What the task asks -
Every line of the material must be given again verbatim. Skip the images.

Source data -
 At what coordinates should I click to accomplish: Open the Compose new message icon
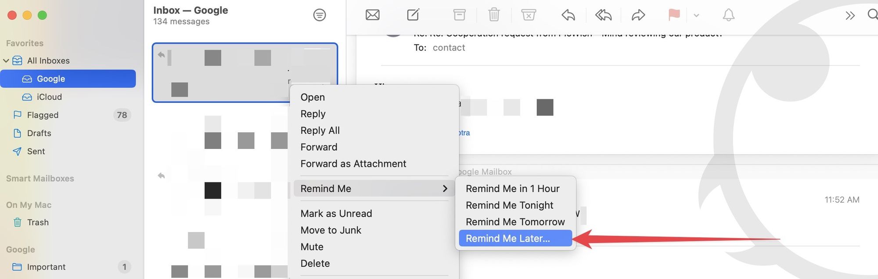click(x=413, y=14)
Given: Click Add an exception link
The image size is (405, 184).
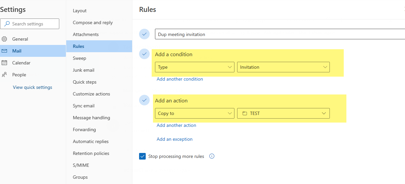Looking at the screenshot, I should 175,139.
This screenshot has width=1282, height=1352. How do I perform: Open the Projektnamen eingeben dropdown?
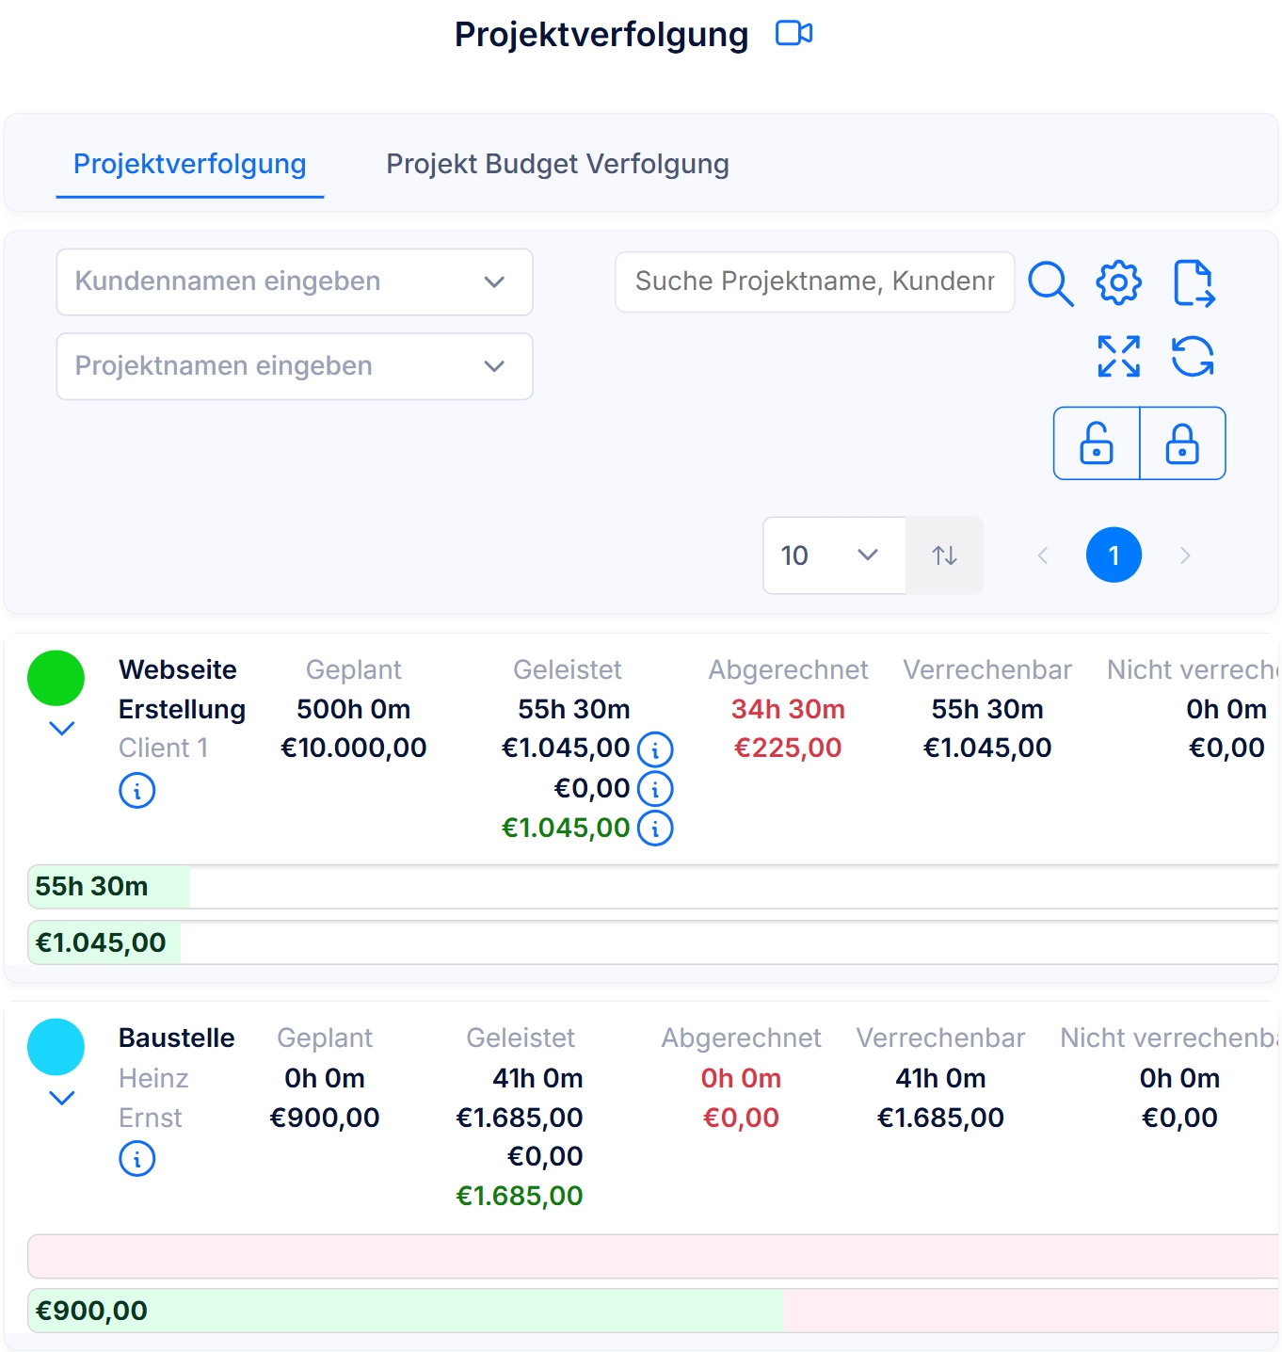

Result for this exercise -
 At what coordinates should I click to accomplish: Open the Compose new message icon
click(x=413, y=14)
Given: Click Add an exception link
The image size is (405, 184).
Looking at the screenshot, I should 175,139.
This screenshot has width=1282, height=1352. How do I perform: Open the Projektnamen eingeben dropdown?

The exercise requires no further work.